Pg. 3, paragraph 2 will now read:
Wool, linen, hemp, silk,
and cotton are the fibers that were available in the 18th century.
Reenactors often start out with cotton, but unless you have researched
cotton and its applications, it is easy to make mistakes. There were many
qualities and varieties of cotton available, but in some areas it was
harder to come by than others. The finishes, dye processes and printing
methods and country of origin dictated the cost to the consumer, unless it
were home grown as it was in the south. Basic items like shifts and aprons
that would be worn and washed often were most often made of linen. When
making outer garments most available calico prints aren't right for 18th
century clothing. If you do use cotton for petticoats, jackets or gowns it
is best to concentrate on simple stripes and solids.
Pg. 4, paragraph 1 will now read:
Shopping for linen can be
confusing if you don't know what weights to buy. There are reputable
specialty merchants well versed in the nuances of weight, finish, pattern
and use; the newcomer might do well to seek them out for their advice.
Fabrics up to 4 oz. or so in weight will be appropriate for caps,
handkerchiefs and shifts. Weights of about 6 oz .to 9 oz will work for
petticoats, jackets, and gowns. Heavier weights of 10-12 oz. are
considered more of a canvas weight. An appropriate for stays, work aprons
and some lower class outer garments. Most fabric sellers will send
swatches upon request, sometimes for a modest fee.
Pg. 4, the final sentences of paragraph 3 will now read:
wool fabric can be hard to find these days, though it is available from
specialty merchants within the hobby. A synthetic content of up to 15%
usually looks enough like 100% wool to be acceptable and still fire
resistant, but you should avoid wool-Lycra blends, as that gives the
fabric a nonperiod look and stretchy feel.

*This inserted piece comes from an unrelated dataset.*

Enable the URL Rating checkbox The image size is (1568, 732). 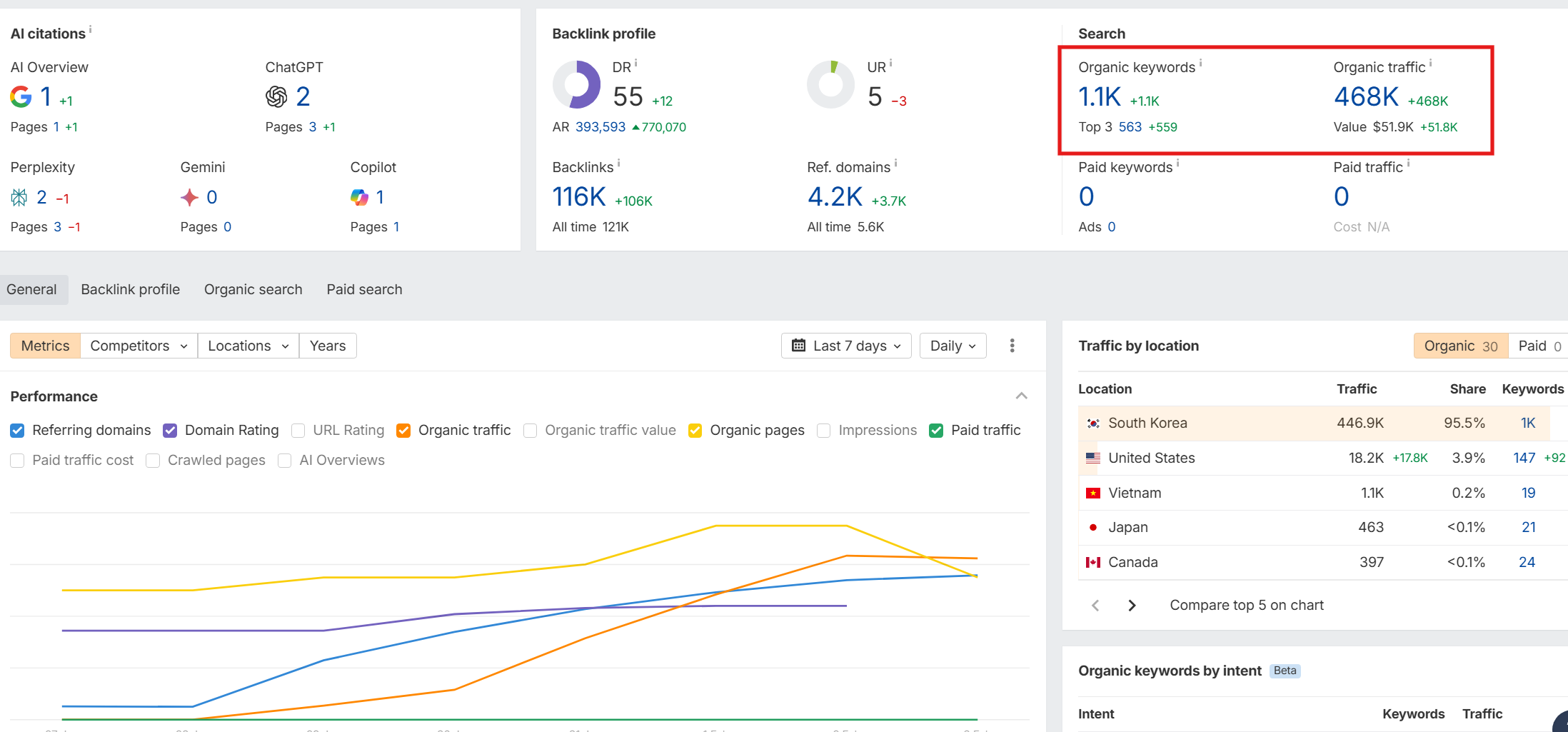(298, 430)
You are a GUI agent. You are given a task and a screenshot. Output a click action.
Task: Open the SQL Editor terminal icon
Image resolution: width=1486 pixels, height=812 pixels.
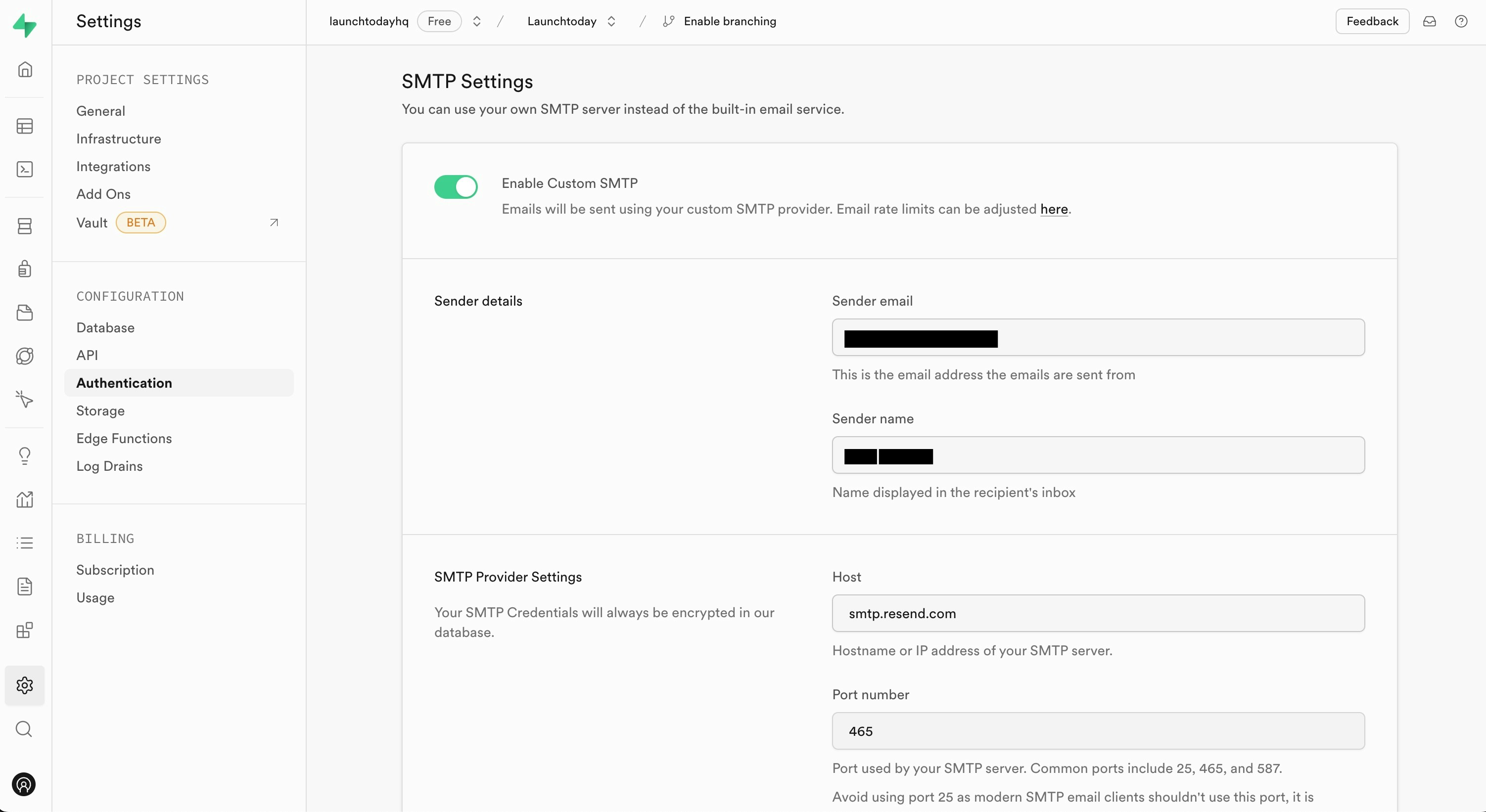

Pg. 5, the paragraph that ends at the top of the page will
Choose simple checks or balanced stripes until you are more
familiar with period textiles, as well as the context in which they were
used. Stripes and checks were usually woven into the fabric, not printed,
unless they were part of a more complex printed design. Cabbage roses,
reproduction 19th c. calicoes, and paisley patterns should be avoided.
Pg. 8-9, shifts:
Researchers Paul Dickfoss and Kate Johnson,
illustrator of this book, tell me that they have 4 or 5 citations between
them for women's shifts being made of wool flannel, and are looking for
more references. Dickfoss's are from a 1761 Dictionary of Trade and a
runaway ad, Johnson's are from original inventories. Men's wool flannel
shirts were not uncommon in New England runaway ads, and like shifts they
were considered undergarments.
Pg. 10, petticoats:
If you do, in fact, make all your
petticoats the same length, the one worn underneath will show under the
uppermost petticoat. This seems to be a reenactorism, since one
doesn't see this in period art. It might be best to have a shorter
petticoat as the one most commonly worn underneath the outer one.
Pg. 15, 'corset blanc':
A friend who speaks more French than
I do suggests that the 'blanc' in 'corset blanc' means 'empty', as in
'unboned', rather than referring to the color of the garment. The entire
discussion is in the archives of the FandIWomen list on Yahoo.
Pg. 26, 'modesty piece':
On p. 230 of An Elegant Art: Fashion
and Fantasy in the Eighteenth Century, the glossary lists the term
'modesty bit' as used in a 1731 article. Nevertheless, the most common
term seems to have been 'handkerchief', even though it was worn around the
neck. Many reenactors refer to it as a 'neckerchief', a lesser-used period
term, because to our modern ears a handkerchief is something one carries
in one's pockets.
Pg. 43, sutlers list:
We neglected to include James Townsend
& Son, Inc., who carry a wide range of goods for reenactors and
rendezvousers. That being said, we can't possibly include every 18th c.
sutler in the book, due to space limitations. As noted, there is also an
excellent list of 18th c. sutlers at www.liming.org/revlist/merchant.html.
Author bio, inside back cover, should read: "Mara Riley is a tailor and
seamstress of 17th, 18th, and 19th century garments, including stays. She
has a B.A. in History from Mary Washington College in Fredericksburg, VA."